本发明的一个目的在于提供一种提高植物对大丽轮枝菌抗性的方法；

本发明的第二个目的在于提供一种抗黄萎病的转基因植物的制备方法；

本发明的第三目的在于提供AtALA7基因在提高植物抗病性的新用途。

AtALA7属于P4-ATPases家族成员，是包含10个跨膜域的膜蛋白，该蛋白家族在维持细胞膜磷脂不对称分布、起始囊泡形成及介导细胞内蛋白运输中发挥重要作用。AtALA7基因编码AtALA7蛋白，其核苷酸序列如SEQ ID NO.12所示。
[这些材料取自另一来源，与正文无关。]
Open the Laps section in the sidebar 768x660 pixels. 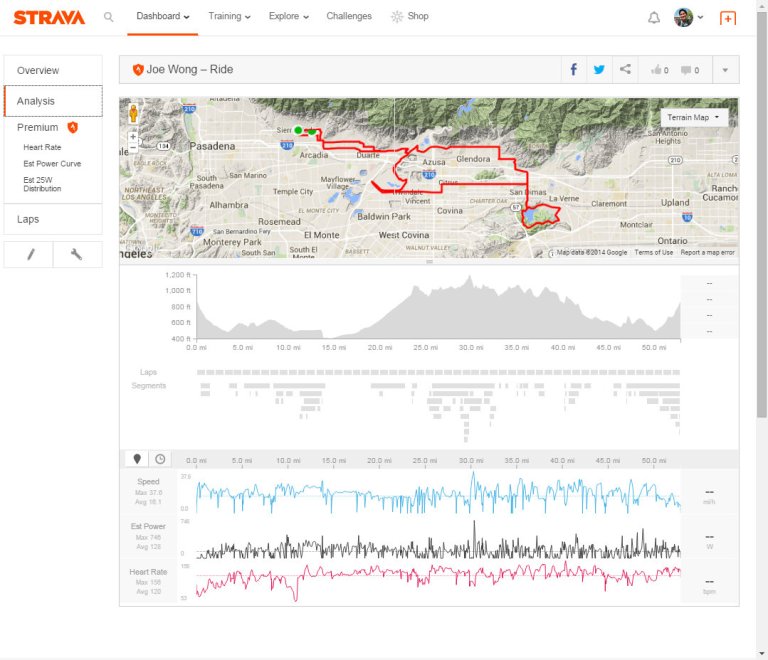[x=28, y=219]
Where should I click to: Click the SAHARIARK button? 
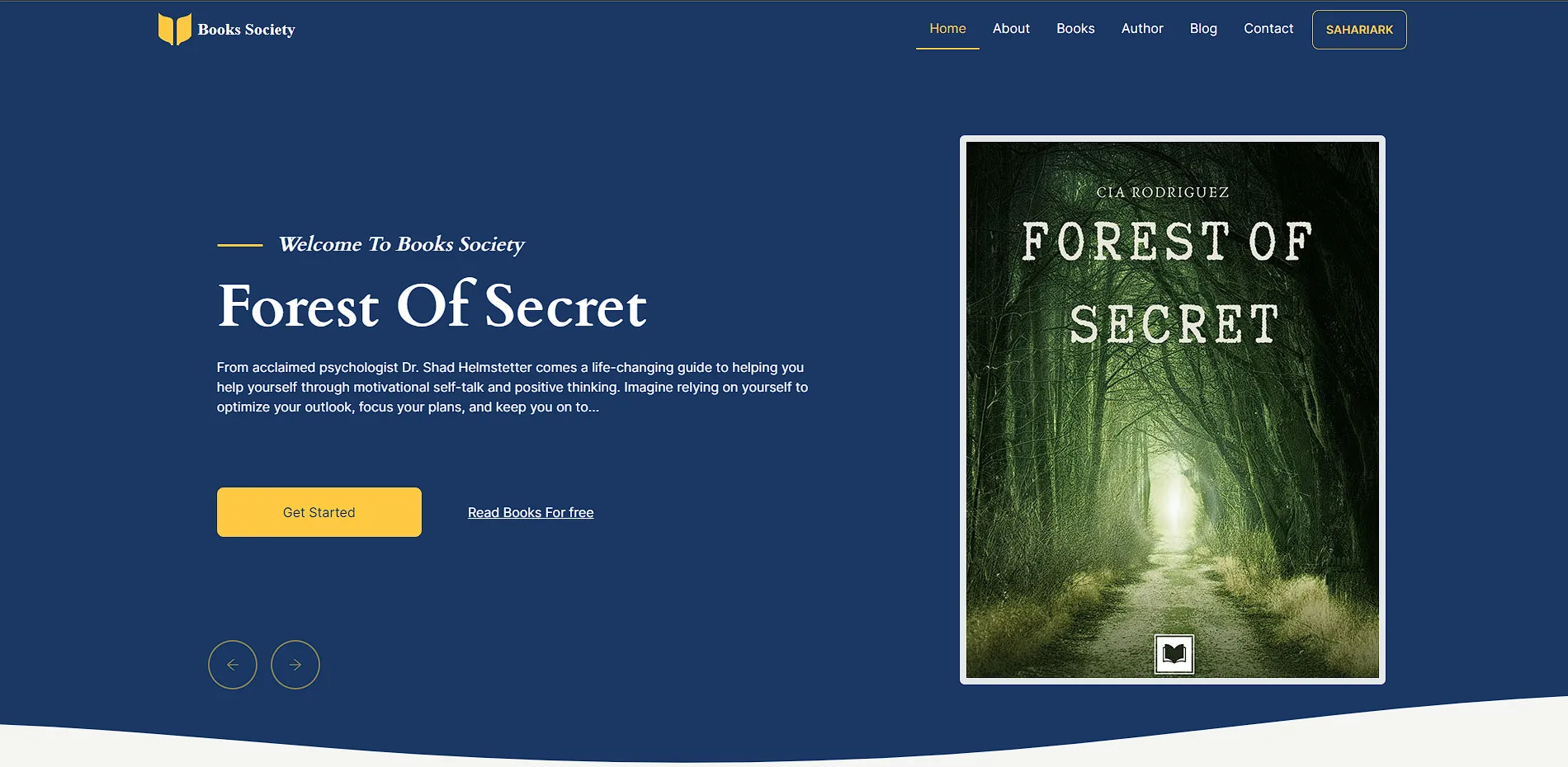(x=1359, y=30)
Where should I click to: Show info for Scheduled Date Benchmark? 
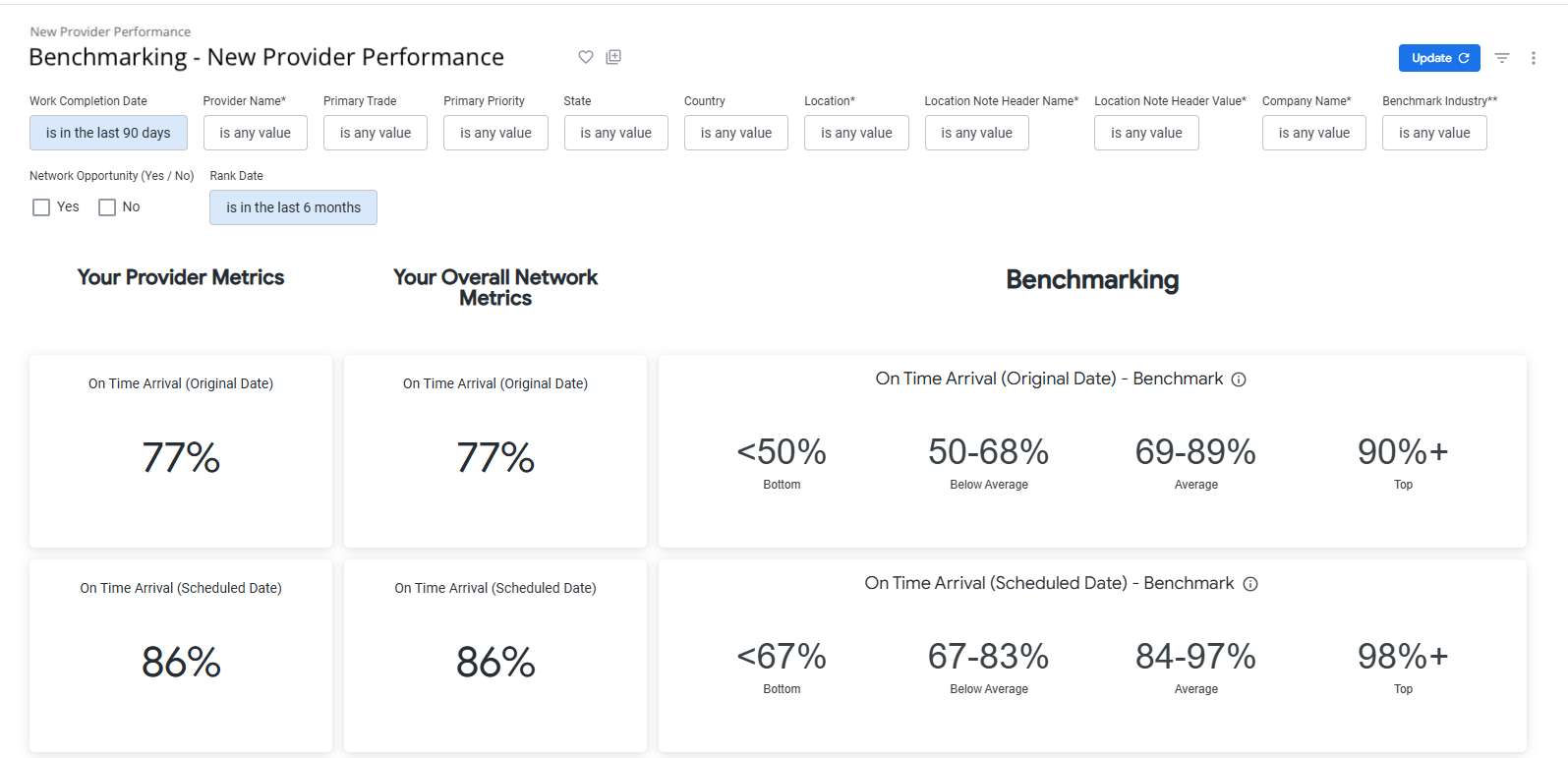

以模式植物拟南芥中的AtALA7基因为模型，并以具有相同解毒机制的P4-ATPase蛋白的棉花和烟草验证，完成了本发明的研究。

根据本发明的一方面，一种提高植物对大丽轮枝菌抗性的方法，其中通过将AtALA7基因整合进入目标植物，获得转基因植物，并使得所述AtALA7基因在植物中表达，从而提高植物对大丽轮枝菌的抗性，所述AtALA7基因的核苷酸序列如SEQ ID NO.12所示。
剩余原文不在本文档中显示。